Martha dice que de su niñez lo que más recuerda es ver a su abuela Élcida con la mirada perdida cuando parecía acordarse de ellos. “Ella no lloraba, pero se le notaba lo que sufría por dentro. A veces estaba así y de repente se quedaba pensando y mirando al vacío con tristeza, pero uno no le preguntaba nada porque ya sabía qué le pasaba”. Explica que los primeros diez años fueron los más duros en la búsqueda, pues los abuelos prefirieron regresar a Ocaña con la resignación de no encontrarlos vivos. Ambos fallecieron sin saber en dónde quedaron sus hijos.
“Este grado es un sueño y un logro importantísimo, porque no pudimos verlo culminar sus estudios, entonces que nos digan que ya terminó su carrera es impresionante. Me parece ver a Alfredito, todavía joven, así como lo recordamos, decirme aquí al frente: Teresa, Teresita, ¡por fin me gradué!”.
Varias generaciones buscando
La familia Sanjuán lleva cuatro generaciones buscando a Alfredo y Humberto. Los primeros fueron sus padres, Alfredo Sanjuán Quintero y Élcida Arévalo de Sanjuán, quienes imprimieron carteles para poner en toda Bogotá. “Mi papá murió siete años después de que a ellos los desaparecieran. Lloraba casi todos los días, se enfermó y murió casi de pena moral”, cuenta Teresa.
“Quisiera decirles que llevo su sangre en mis venas, sus ideales en mi cabeza, sus canciones en mis oídos y su amor en mi vida”.
Ella y Yolanda han estado frente al proceso judicial de sus hermanos con el Colectivo José Alvear Restrepo. Pero hay una tercera generación de la familia también ha buscado, como Martha e Hilda, esta última alcanzó a compartir los primeros años de su vida con sus tíos y ante la Comisión de la Verdad, en 2021, entregó una carta por la memoria del Colectivo 82. “Quisiera decirles que llevo su sangre en mis venas, sus ideales en mi cabeza, sus canciones en mis oídos y su amor en mi vida”, se lee en el papel.
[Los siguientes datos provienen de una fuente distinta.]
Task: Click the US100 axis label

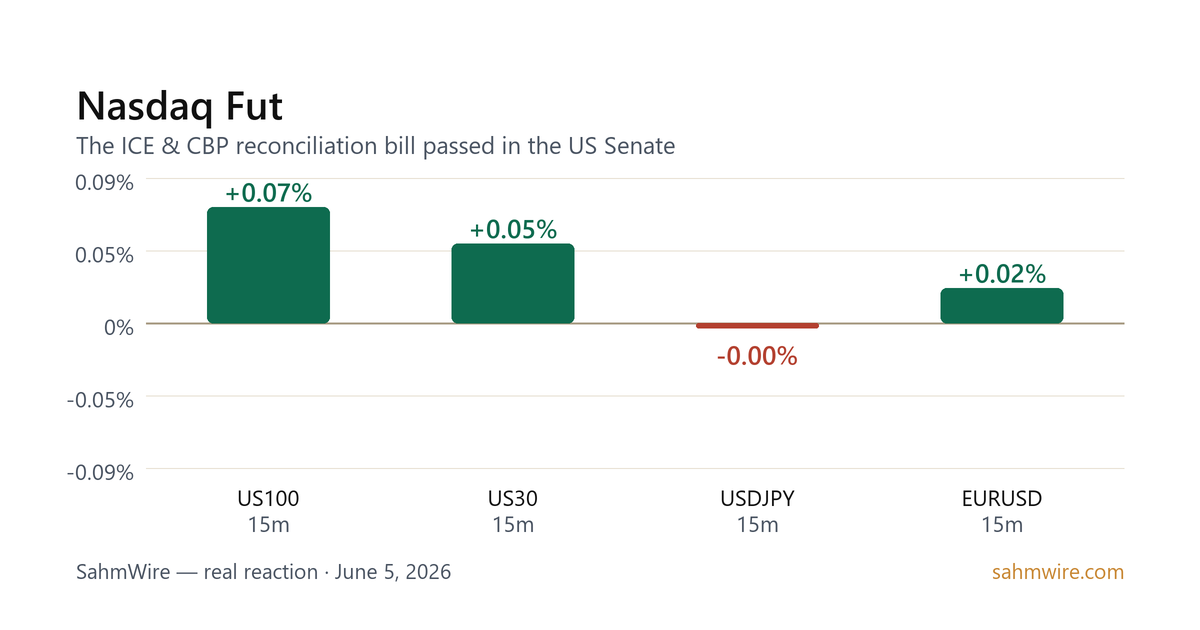Action: click(x=268, y=498)
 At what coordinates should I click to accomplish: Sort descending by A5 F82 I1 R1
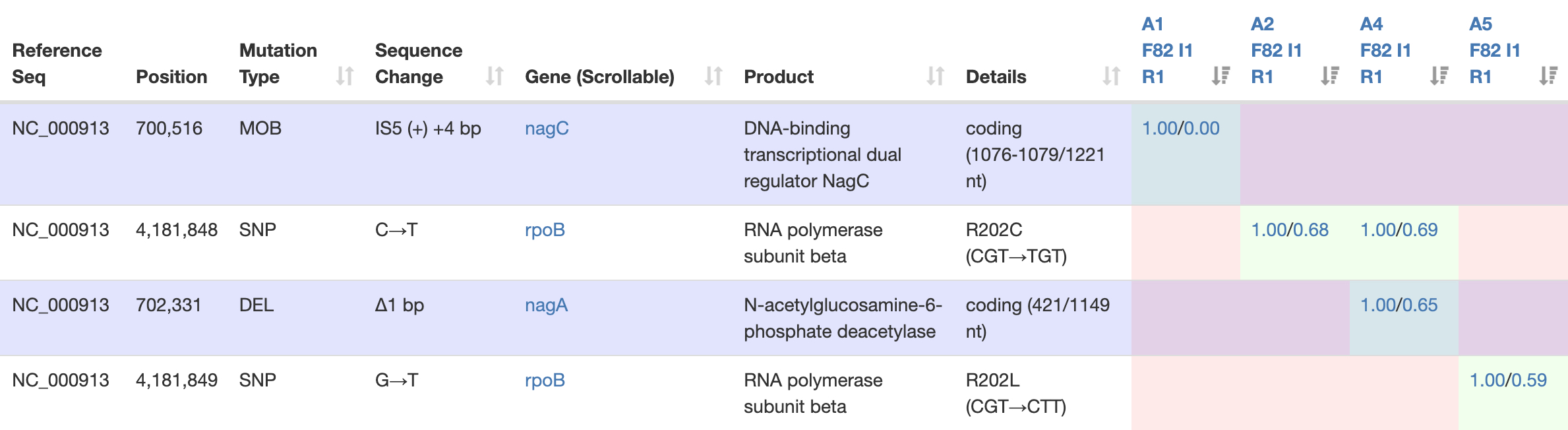point(1548,77)
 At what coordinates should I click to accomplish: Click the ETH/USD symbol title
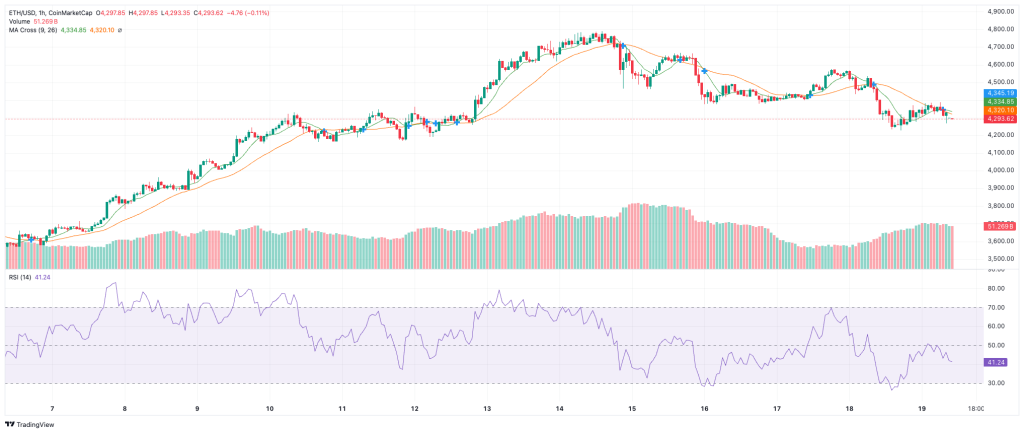(x=24, y=13)
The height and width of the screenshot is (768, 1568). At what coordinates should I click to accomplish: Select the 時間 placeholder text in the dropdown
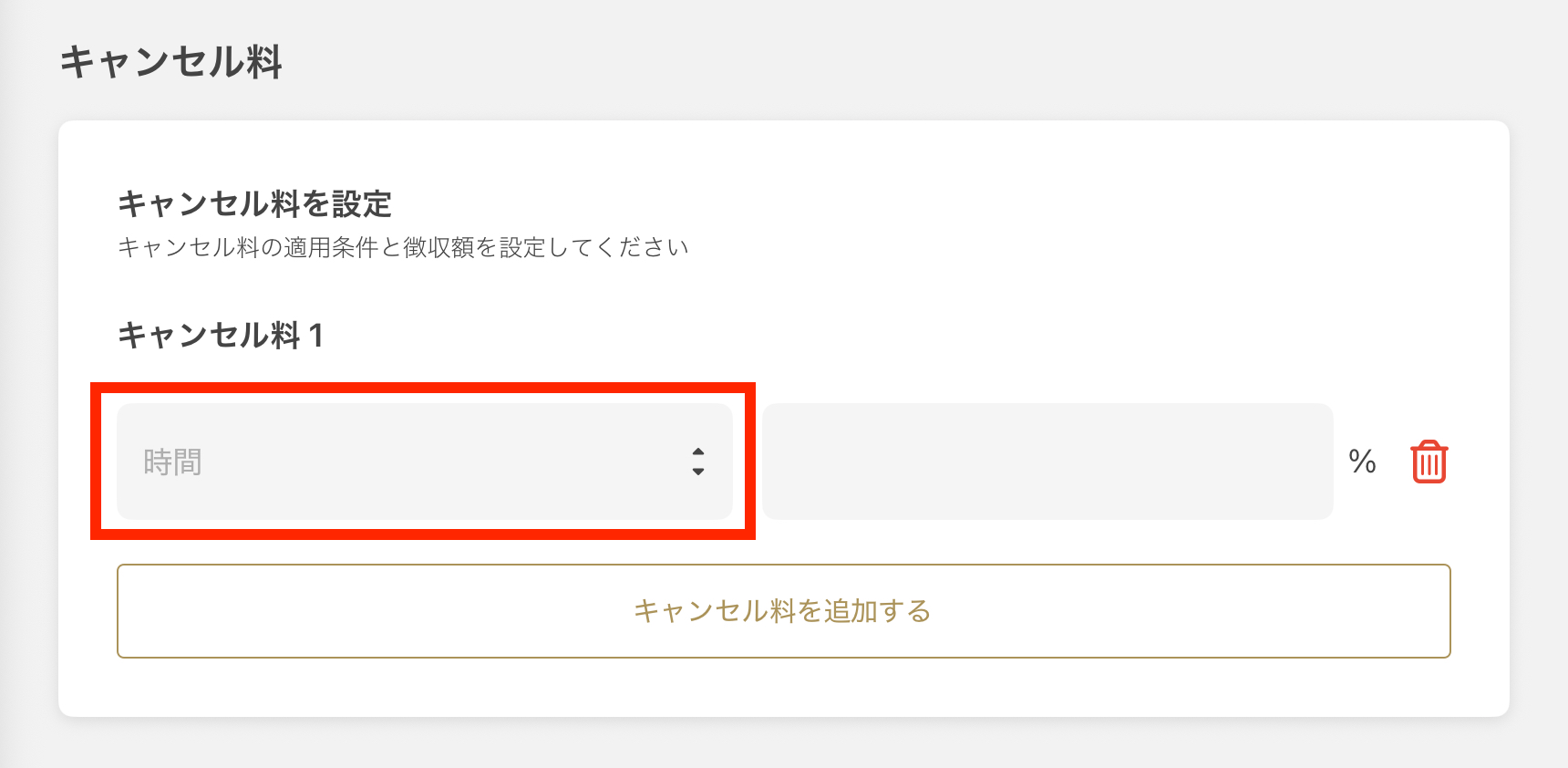(173, 462)
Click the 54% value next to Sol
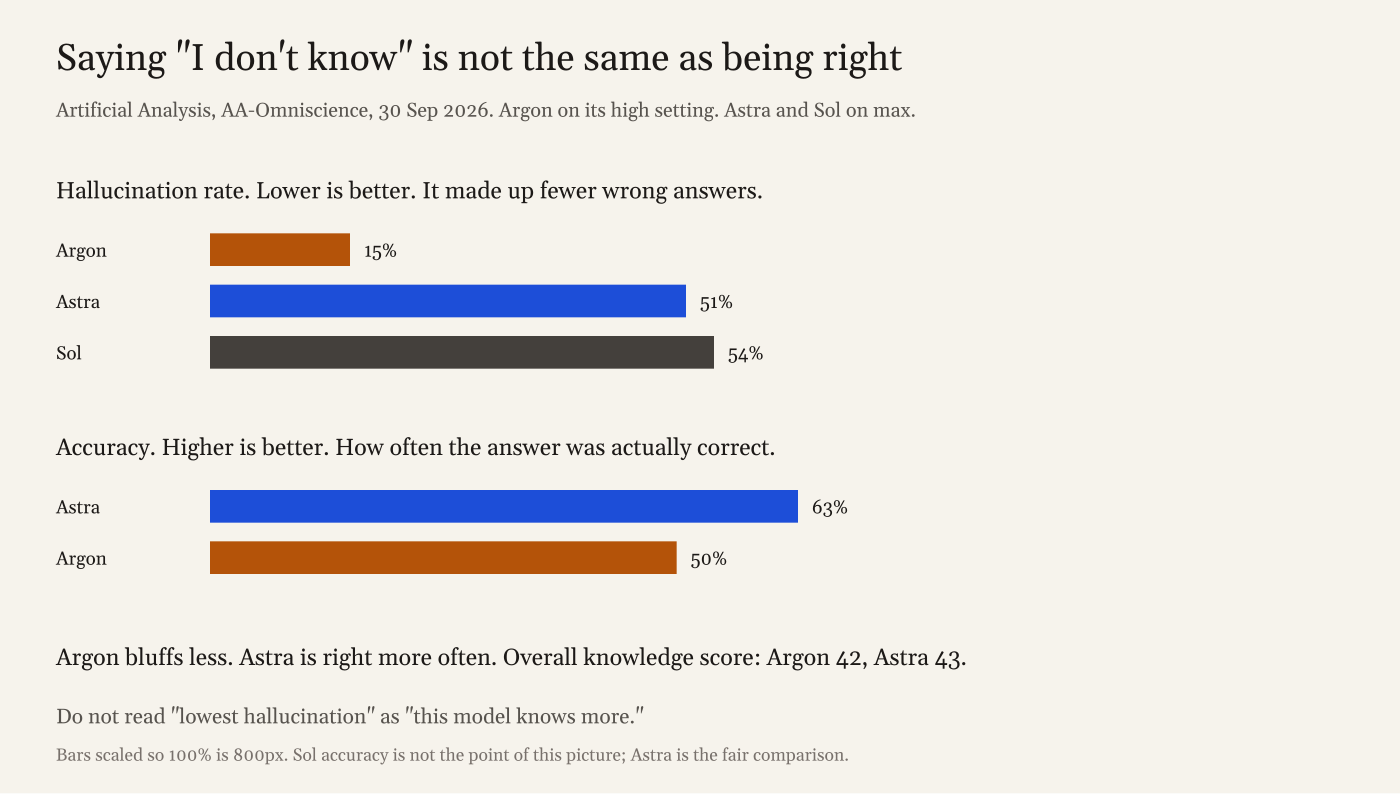 [745, 353]
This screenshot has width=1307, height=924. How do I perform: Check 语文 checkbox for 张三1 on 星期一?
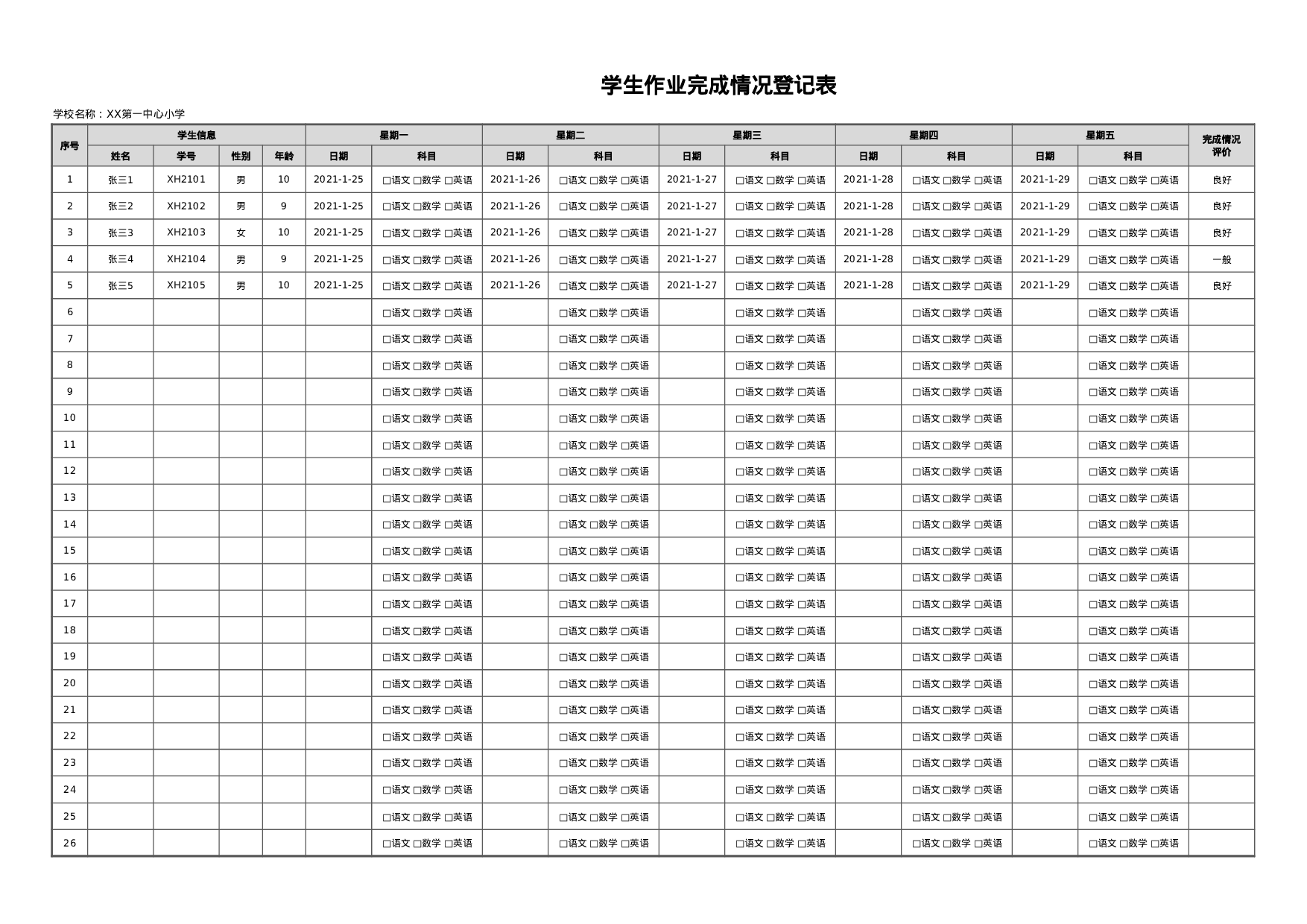[386, 179]
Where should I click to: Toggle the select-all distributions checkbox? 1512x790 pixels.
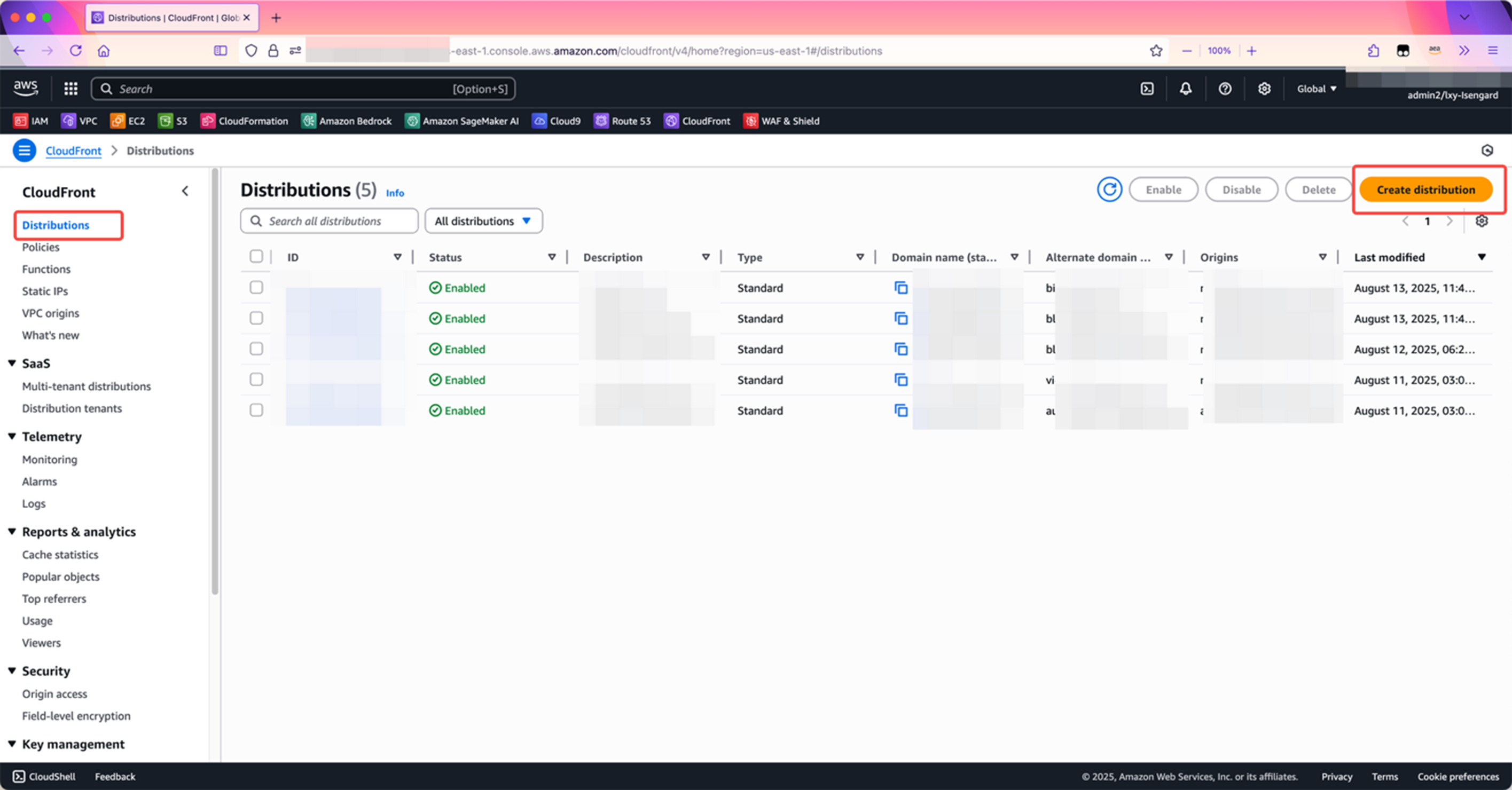256,256
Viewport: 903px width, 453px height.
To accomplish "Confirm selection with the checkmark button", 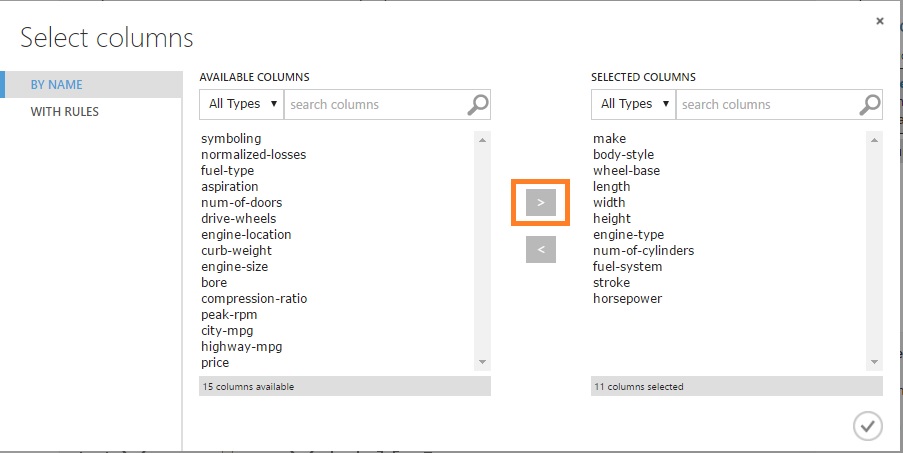I will (867, 426).
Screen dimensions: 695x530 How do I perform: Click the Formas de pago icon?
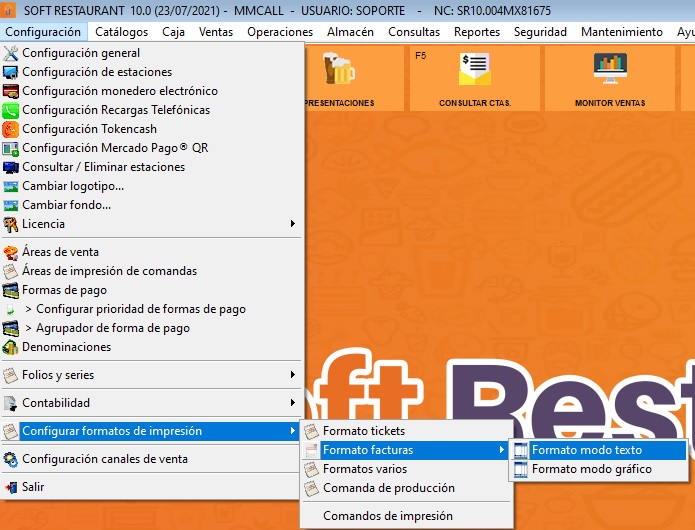pos(11,290)
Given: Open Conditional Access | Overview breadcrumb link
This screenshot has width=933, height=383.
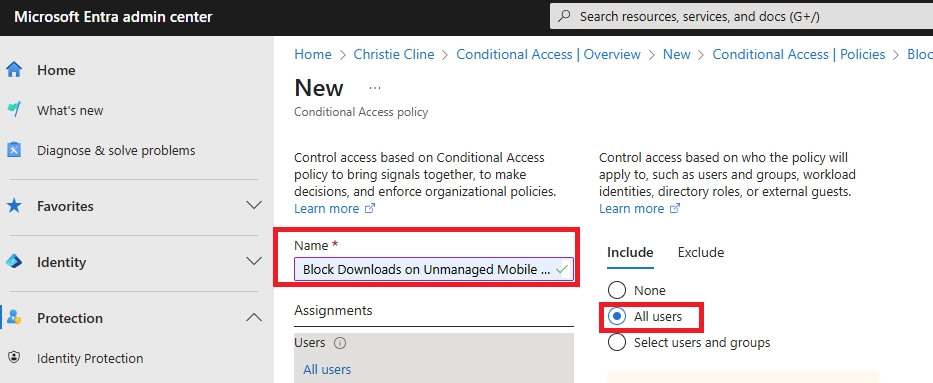Looking at the screenshot, I should [x=548, y=54].
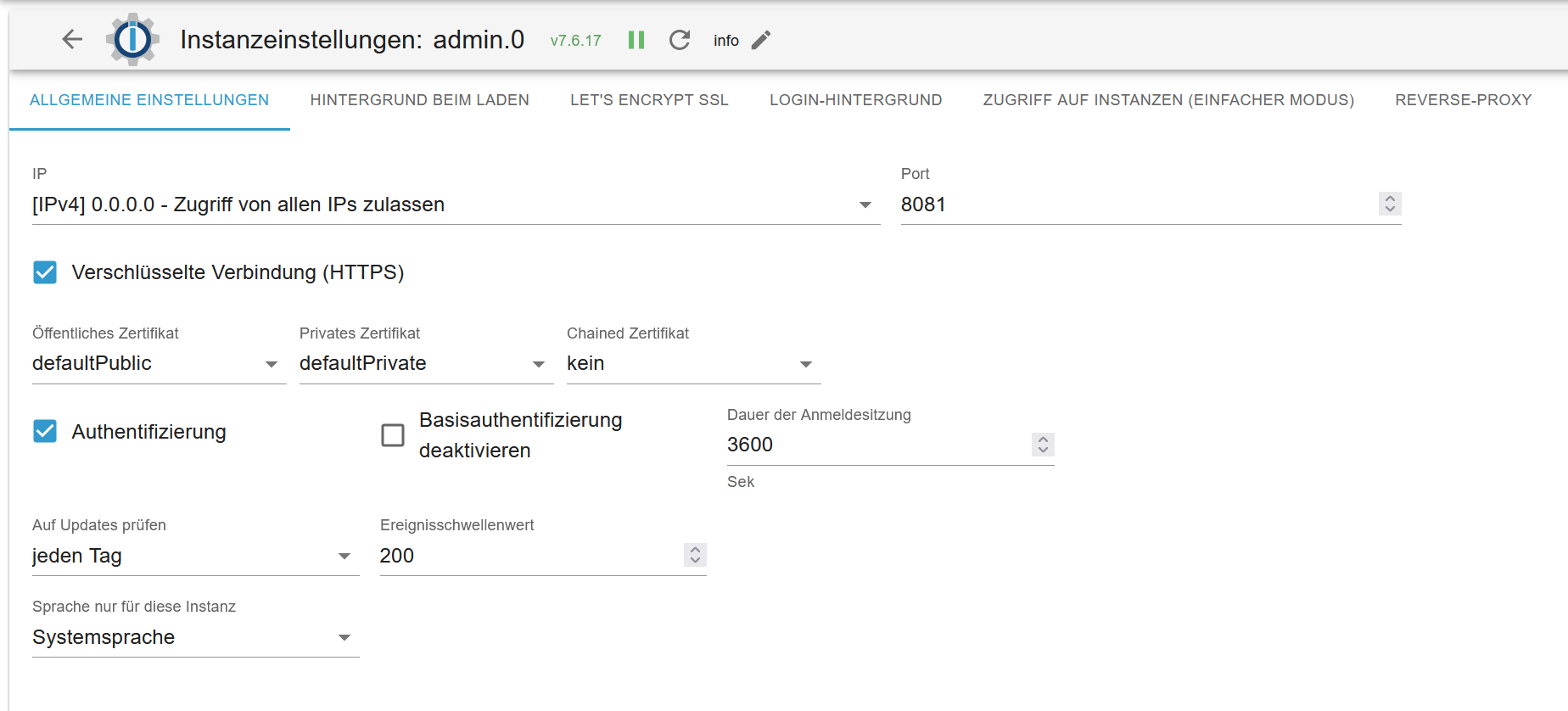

Incluso también los nietos de los hermanos Sanjuán han crecido escuchando la historia. Gabriela, la hija de Martha, es una pequeña de once años que ha llevado claveles blancos a las marchas por los desaparecidos. La noche del 18 de marzo pasado, toda la familia Sanjuán conmemoró los 40 años de la desaparición con velones blancos que llevaron en marcha solemne desde la Universidad Distrital hasta la Torre Colpatria. Esa noche el rascacielos más importante de la capital se iluminó con los nombres de las 13 víctimas del Colectivo 82.